Les graphistes aussi sont invités à réinventer leur profession en fonction des enjeux actuels de durabilité. Forte de cette conviction, Lucile Quero, graphiste et directrice artistique, experte en image de marque d’entreprises responsables, vient de publier un livre-guide qui veut «lancer un défi aux concepteurs».

«La planète rencontre des difficultés, elle subit de nombreuses crises sociétales, environnementales et sanitaires. Les métiers de la création doivent donc se tourner vers un graphisme plus responsable. L’enjeu est de taille: il faut adapter les métiers de designer graphique et de directeur artistique aux impératifs environnementaux et à l’urgence climatique. Un design graphique uniquement pensé pour faire du beau ou pour vendre n’est plus d’actualité. Les graphistes ne doivent plus simplement créer, mais aussi contribuer, à travers leurs créations, à limiter les désastres sur notre planète.» L’ouvrage L’éco-conception pour les graphistes couvre un large spectre d’actions possibles. Les exemples et conseils cités concernent la consommation des ressources naturelles (énergie, papier, colle, emballages), l’utilisation de produits nocifs ou dangereux (encres, solvants), la production de déchets, les pollutions diverses, les transports, le message, la transparence du processus de création ou le respect du client et de l’utilisateur final.

Des obstacles se dressent pourtant sur le chemin des graphistes désireux de changer leurs pratiques. Par exemple, que peuvent-ils faire lorsqu’ils proposent des solutions durables, mais que leurs clients restent fermés aux propositions? Ces derniers ont en effet tendance à être «plus préoccupés par l’esthétique que par les impacts environnementaux ou sociaux de leurs projets». Des clients peuvent aussi avoir une idée préconçue sur les matériaux et les fournisseurs durables. Ils pensent qu’ils seront plus coûteux que les fournisseurs traditionnels, ce qui n’est pas forcément le cas.

Que faire face aux objections des clients?

«Les clients ne veulent pas délibérément polluer la planète, mais ils privilégient le temps et l’argent plutôt que les impacts de leur demande.» Pour Lucile Quero, les graphistes doivent jouer un rôle de messagers. Ils doivent toujours avoir en tête et comme priorité l’explication des enjeux et la sensibilisation continue des mandants. «Ce n’est pas une tâche facile.»

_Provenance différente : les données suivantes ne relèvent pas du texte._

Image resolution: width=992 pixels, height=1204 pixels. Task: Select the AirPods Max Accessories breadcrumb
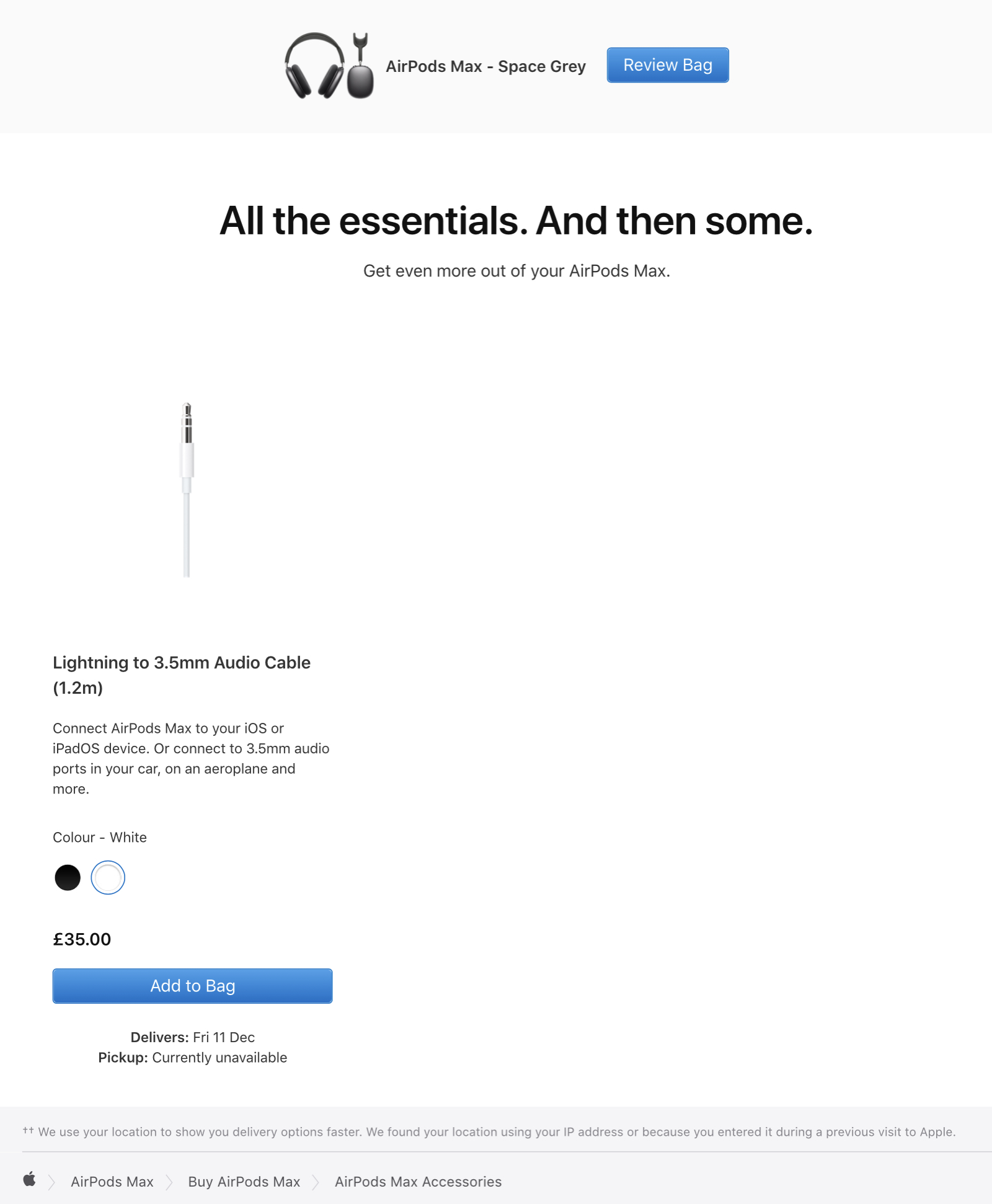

Au lieu d’aborder la demande d’un client en se tournant simplement vers leurs ordinateurs, les graphistes et les concepteurs doivent penser au-delà du projet. «Plutôt que de concevoir un produit graphique qui se retrouvera probablement dans le bac de recyclage ou à la poubelle, peuvent-ils travailler pour créer moins de déchets? Peuvent-ils livrer le même message en concevant une création que le destinataire voudra conserver ou réutiliser?» Lucile Quero encourage les professionnels du graphisme à demeurer fidèles à leurs engagements pour la durabilité et à leurs valeurs et à résister face aux objections éventuelles des clients. «L’une des clés d’un graphisme durable est de rester cohérent et sûr de soi. Les hésitations donneraient au client l’impression qu’il n’y a pas de véritable engagement écologique. Plutôt que de réduire l’aspect durable et responsable du projet, collaborez avec le client pour repenser son approche. Par exemple, un nombre plus petit et plus précis de brochures peut-il être imprimé au lieu de payer un prix plus élevé et de garder les suppléments stockés dans un carton?» Lucile Quero prône finalement l’enthousiasme: «Plus vous êtes aligné sur ce que vous faites, plus vous serez passionné et plus le client sera susceptible de travailler avec vous. L’enthousiasme rend votre message beaucoup plus puissant, parce que l’énergie passe aussi par votre langage corporel. Les gens réagissent au dévouement émotionnel».